Thursday, March 24, 2016

Smog In Cities, The Invisible Protests And Chemical Weapons

Many cities around the world are engulfed in smog today, smog which can potentially build up to hazardous levels for human health. When faced with this hindrance to a healthy life, the city dwellers could abandon their daily activities as governed by the state and other authorities, and instead take to the streets in protest against the polluting of the environment. We do not know how many protests there have been which have been obscured by the smog, but these invisible protests pose a significant problem for authorities, who cannot deal with them or make the protesters visible for discipline. These protests may thus gain in much strength and numbers before authorities are able to see them and stop them.

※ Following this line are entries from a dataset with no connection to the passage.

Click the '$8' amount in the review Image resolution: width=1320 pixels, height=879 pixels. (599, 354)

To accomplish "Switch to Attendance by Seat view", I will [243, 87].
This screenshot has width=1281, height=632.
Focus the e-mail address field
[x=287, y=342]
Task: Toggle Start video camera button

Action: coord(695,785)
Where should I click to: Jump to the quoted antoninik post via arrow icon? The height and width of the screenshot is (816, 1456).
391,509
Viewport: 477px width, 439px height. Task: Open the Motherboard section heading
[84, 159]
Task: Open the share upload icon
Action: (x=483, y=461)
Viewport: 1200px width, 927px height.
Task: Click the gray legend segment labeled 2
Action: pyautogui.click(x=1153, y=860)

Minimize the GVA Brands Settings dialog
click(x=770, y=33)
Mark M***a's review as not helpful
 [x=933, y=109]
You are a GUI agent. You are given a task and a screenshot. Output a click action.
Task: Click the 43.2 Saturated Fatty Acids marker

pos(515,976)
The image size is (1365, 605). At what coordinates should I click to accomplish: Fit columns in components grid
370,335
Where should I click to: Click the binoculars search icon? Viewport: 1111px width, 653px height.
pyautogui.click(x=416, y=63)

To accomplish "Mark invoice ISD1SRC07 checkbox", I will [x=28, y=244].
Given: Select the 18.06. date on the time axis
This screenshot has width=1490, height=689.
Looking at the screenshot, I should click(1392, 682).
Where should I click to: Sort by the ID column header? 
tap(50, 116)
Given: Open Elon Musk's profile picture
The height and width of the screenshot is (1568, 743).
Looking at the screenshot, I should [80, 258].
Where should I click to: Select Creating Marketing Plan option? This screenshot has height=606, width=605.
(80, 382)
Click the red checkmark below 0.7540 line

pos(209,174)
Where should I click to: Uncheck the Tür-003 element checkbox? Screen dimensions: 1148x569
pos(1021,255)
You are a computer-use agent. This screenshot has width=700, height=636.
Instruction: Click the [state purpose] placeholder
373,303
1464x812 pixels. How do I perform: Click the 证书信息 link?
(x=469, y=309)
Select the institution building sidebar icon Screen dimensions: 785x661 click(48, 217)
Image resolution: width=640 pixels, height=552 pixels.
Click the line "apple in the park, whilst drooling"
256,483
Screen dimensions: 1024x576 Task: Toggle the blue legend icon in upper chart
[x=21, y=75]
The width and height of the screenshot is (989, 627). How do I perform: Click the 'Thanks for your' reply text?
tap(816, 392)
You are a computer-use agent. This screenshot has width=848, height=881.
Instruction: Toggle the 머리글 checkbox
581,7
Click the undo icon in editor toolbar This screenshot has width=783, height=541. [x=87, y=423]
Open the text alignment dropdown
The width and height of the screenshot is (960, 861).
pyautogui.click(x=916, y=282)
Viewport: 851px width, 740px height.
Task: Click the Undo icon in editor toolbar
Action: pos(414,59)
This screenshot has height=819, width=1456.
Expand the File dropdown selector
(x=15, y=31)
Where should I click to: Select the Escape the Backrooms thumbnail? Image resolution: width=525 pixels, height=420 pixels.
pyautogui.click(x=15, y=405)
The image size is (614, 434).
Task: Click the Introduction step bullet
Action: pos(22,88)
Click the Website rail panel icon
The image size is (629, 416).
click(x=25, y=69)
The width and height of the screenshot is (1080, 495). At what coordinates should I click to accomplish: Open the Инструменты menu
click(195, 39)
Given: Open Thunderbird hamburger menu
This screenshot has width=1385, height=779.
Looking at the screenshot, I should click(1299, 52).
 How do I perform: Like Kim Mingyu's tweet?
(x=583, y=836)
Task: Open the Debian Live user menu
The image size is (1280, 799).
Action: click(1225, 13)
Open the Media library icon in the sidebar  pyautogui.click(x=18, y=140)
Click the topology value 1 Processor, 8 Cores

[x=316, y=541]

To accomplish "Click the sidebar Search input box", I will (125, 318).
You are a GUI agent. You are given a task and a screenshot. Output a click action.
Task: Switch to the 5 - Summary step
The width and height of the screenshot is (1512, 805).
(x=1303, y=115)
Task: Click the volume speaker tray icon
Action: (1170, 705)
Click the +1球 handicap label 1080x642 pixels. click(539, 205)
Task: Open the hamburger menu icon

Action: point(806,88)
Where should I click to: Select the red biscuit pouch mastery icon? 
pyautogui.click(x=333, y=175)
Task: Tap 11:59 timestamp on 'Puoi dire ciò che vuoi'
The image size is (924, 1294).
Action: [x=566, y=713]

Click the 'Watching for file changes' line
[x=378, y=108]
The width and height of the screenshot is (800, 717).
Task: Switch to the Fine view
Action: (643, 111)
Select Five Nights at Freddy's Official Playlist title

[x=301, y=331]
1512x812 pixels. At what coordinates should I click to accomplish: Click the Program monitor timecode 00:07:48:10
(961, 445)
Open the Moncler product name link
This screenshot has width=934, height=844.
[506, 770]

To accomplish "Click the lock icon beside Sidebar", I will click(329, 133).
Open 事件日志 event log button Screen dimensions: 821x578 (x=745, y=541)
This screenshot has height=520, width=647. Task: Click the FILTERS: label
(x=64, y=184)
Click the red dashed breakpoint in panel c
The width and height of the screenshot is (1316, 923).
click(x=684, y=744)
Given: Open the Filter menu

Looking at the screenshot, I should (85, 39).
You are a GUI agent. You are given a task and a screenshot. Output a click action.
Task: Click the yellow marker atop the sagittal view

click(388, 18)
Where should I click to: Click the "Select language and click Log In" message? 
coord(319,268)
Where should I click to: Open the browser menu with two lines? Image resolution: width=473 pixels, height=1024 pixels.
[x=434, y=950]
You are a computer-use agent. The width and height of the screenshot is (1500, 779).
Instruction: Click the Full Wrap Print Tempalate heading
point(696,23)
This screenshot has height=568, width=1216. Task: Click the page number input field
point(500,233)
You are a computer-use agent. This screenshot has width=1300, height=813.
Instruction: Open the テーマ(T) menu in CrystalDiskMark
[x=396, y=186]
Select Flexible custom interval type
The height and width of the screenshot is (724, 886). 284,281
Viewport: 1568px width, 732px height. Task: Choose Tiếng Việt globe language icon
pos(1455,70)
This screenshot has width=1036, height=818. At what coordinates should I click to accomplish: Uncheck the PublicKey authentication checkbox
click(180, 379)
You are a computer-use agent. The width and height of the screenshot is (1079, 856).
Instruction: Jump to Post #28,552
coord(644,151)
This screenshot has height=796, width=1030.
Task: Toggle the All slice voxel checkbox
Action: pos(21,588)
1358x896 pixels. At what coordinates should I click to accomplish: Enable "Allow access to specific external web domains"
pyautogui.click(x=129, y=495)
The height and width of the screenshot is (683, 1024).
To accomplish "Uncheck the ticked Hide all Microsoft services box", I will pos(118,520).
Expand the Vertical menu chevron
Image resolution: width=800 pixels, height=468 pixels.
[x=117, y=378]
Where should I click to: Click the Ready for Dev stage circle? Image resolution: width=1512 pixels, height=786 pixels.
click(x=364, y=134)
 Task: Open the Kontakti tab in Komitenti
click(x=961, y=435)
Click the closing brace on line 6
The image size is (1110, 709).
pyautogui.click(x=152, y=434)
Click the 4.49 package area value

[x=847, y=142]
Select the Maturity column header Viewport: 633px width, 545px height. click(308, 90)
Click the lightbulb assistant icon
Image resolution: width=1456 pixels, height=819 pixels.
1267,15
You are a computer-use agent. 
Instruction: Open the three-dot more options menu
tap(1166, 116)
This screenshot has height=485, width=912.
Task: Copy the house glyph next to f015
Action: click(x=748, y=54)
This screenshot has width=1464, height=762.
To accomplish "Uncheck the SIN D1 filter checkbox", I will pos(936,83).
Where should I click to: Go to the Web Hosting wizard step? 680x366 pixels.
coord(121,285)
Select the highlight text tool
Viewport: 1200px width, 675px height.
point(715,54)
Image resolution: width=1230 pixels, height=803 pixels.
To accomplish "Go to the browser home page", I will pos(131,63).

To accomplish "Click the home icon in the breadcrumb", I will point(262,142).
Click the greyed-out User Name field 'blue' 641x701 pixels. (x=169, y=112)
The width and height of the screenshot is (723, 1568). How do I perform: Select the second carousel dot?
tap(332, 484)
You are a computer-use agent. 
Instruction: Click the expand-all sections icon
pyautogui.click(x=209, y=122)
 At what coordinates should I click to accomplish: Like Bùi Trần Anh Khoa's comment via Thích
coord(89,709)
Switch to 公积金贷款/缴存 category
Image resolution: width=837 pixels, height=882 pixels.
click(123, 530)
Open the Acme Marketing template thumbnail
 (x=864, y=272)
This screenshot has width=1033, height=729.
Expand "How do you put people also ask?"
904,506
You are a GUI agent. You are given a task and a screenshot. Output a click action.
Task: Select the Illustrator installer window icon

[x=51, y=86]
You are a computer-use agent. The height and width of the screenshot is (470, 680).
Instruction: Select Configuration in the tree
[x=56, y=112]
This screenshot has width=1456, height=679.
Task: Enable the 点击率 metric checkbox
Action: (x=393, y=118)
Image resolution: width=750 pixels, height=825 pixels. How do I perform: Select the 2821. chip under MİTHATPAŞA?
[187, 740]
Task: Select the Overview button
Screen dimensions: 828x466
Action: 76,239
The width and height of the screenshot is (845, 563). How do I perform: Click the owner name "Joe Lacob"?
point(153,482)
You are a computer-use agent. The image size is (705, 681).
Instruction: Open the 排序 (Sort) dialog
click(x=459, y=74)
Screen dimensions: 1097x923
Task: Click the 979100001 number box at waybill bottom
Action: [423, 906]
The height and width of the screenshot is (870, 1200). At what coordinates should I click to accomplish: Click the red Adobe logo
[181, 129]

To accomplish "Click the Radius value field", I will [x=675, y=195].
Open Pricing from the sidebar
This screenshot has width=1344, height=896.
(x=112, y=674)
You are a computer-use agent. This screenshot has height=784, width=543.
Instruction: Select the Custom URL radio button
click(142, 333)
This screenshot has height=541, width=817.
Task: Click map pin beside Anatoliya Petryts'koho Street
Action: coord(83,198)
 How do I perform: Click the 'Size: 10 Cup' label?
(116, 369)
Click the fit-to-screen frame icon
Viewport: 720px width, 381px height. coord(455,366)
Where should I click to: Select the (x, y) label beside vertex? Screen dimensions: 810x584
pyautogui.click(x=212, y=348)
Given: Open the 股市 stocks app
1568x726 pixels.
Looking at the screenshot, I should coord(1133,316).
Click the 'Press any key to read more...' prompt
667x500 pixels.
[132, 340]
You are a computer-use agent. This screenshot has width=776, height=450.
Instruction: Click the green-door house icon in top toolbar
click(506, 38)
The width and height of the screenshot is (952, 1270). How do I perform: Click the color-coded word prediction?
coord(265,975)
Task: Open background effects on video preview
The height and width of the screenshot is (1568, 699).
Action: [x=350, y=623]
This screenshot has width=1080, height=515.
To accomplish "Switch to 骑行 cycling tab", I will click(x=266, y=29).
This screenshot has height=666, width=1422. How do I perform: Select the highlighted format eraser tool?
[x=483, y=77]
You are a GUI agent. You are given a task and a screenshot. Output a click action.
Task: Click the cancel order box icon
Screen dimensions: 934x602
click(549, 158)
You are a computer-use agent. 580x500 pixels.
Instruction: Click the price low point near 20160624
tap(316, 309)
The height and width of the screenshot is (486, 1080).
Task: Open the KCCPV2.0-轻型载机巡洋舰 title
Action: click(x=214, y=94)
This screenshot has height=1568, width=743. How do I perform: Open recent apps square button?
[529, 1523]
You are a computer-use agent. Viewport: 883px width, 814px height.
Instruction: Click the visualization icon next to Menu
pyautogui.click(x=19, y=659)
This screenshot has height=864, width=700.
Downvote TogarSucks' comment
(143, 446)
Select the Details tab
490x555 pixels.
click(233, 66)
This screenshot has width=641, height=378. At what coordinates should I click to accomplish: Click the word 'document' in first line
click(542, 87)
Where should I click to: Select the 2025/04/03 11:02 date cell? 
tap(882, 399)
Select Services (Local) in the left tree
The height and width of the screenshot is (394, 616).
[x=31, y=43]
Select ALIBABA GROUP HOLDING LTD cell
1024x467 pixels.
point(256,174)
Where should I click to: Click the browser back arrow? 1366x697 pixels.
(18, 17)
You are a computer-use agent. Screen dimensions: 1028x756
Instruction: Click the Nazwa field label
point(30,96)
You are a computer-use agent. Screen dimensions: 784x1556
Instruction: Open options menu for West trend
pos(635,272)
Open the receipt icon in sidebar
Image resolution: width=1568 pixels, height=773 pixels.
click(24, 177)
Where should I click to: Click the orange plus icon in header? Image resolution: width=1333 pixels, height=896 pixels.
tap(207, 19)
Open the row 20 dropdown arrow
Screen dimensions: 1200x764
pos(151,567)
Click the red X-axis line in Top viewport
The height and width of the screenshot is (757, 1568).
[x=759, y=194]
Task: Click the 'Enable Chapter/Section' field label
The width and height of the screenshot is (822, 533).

The link between burning items and the act of protesting is strong: in Kathmandu for instance protesters have always sought to burn things like tires and cars in the course of their protest. A deep and threatening kind of politicization is evident today if we consider that industries and factories are deliberately polluting the city's streets in order to show their own disappointment and rebellion against governmental authorities. Whereas burning of cars and tires had been a sign of local and strategic control of certain streets or locations over others, the blanket of smog that engulfs the vast, whole city is evidence of a much more powerful group of people, with their associated industries, systematically protesting against the authorities. Also, this “smog protest” could finally signal an end to a kind of capitalism without social responsibility, and the beginning of a problematizing of the industries by the industrialists themselves. Only the governmental authorities are, in the end, reluctant to give up the capitalist model, regardless of the smog levels, and when the time comes these governmental authorities will enforce the model by themselves regardless of the feelings of certain industrialists.

We know that these same cities conduct the discussions of the ethics of “chemical weapons,” and we should wonder what the difference is between this hazardous smog and a chemical weapon. We have to ask why there has not been the identification of a culprit for this smog, some particular industry could be at fault but has not been identified, in much the same way that users of chemical weapons try to hide from the general public, and this correlation between smog emitters and chemical weapons users shows that smog emission is a “amoral and bad” thing, just as chemical weapons are. Further, whereas a chemical weapon as we conventionally understand it is used in smaller amounts and durations, smog is a weapon which is not directly controlled by the industrialists, but can arise at any moment, unpredictably, at times of peace or war, and without much that can be done to prevent it. This loss of control over a weapon-like substance is more threatening to world order than the weapons which are under control of the authorities. Hence it is now very important to find out the intentions and responses of the industrialists to the smog.